Work order: Would you please set down the entries below exactly as shown?

##############################

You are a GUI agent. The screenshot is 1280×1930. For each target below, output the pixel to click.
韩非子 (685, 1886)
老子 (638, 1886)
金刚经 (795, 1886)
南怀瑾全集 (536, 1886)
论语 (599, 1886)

##############################

Response to this exercise:
You are a GUI agent. The screenshot is 1280×1930. For each target below, output the pixel to click.
韩非子 (685, 1886)
老子 (638, 1886)
金刚经 (795, 1886)
南怀瑾全集 (536, 1886)
论语 (599, 1886)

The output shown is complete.